The homogeneous and one-phase solutions of polyethylene glycols, PEGs, with molar masses of 2000 and 6000 (g mol⁻¹) in PEG with molar mass of 400 (g mol⁻¹) were prepared. Rheological properties and density values for these solutions have been measured at different temperatures. Nanoparticles of γ-Fe₂O₃ were added to these solutions and dispersed by an ultrasonic bath to make homogeneous nanofluids. The UV–Vis spectroscopy, zeta potential and dynamic light scattering have been used to specify the stability and particle size distribution of the colloidal solutions studied.
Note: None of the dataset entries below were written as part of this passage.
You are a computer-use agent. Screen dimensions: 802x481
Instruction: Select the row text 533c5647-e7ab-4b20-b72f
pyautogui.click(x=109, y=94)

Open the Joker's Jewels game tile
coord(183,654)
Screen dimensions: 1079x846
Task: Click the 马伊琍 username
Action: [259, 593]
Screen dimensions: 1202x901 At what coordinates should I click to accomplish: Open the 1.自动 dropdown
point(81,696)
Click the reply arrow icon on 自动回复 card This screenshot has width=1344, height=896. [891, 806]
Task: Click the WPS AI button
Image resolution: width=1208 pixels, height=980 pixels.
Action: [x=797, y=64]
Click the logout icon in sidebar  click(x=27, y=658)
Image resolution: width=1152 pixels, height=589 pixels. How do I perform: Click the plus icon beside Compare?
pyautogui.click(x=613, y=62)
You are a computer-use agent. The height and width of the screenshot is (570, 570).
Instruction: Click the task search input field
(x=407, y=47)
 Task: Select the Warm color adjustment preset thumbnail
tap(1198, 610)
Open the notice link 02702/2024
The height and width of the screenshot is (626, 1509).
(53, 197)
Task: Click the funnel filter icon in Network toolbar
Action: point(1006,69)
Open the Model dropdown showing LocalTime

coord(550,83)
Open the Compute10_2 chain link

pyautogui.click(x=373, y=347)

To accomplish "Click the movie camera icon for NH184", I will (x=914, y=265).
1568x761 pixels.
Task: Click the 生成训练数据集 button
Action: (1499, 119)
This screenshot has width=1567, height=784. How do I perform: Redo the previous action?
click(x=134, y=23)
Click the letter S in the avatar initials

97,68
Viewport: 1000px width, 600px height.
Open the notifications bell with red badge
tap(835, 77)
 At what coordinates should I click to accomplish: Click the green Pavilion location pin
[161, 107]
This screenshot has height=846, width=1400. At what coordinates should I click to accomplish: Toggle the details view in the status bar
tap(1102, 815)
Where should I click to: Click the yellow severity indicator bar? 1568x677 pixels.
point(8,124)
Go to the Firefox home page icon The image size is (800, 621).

Result analysis of these methods revealed that the investigated nanofluids are reversibly stable for a long time. This indicates that the low toxicity and water-soluble base fluids considered in this work can be convenient for making the stable ferrofluids with others magnetic nanoparticles by two-step method. The main reasons for the blue shift of maximum absorption wavelength of UV–Vis spectra can be due to the difference in particle size of Fe₂O₃ in nanofluid compared to bulk-Fe₂O₃–PEG400 fluid, and also the interaction of PEG with the surface of γ-Fe₂O₃ nanoparticles can be higher than the surface of bulk-Fe₂O₃. Rheological behaviors of γ-Fe₂O₃ nanoparticles dispersed in PEGs have been investigated in volumetric solid concentrations of φ ₁ = 1.5 and 5% and shear rates (γ = 0.01–1000 s⁻¹) at different magnetic fields and T = 298.15 K. Newtonian flow behavior of PEG400 and shear thickening behaviors of solutions (PEG400-PEG2000 and PEG400-PEG6000) were changed to a pseudoplastic (or shear-thinning) behavior for all the suspensions investigated (γ-Fe₂O₃-PEG400, γ-Fe₂O₃-PEG400-PEG2000 and γ-Fe₂O₃-PEG400-PEG6000). The trend of excess molar volumes of the nanofluids with concentration and temperature indicates that the significant interactions observed in the studied colloidal solutions are van der Waals-type interactions. Bingham plastic, Herschel–Bulkley and Carreau–Yasuda models have successfully been applied for modeling the magnetorheological properties of nanofluids. The excess molar volume values were adequately fitted to the Ott et al. and Singh et al. equations.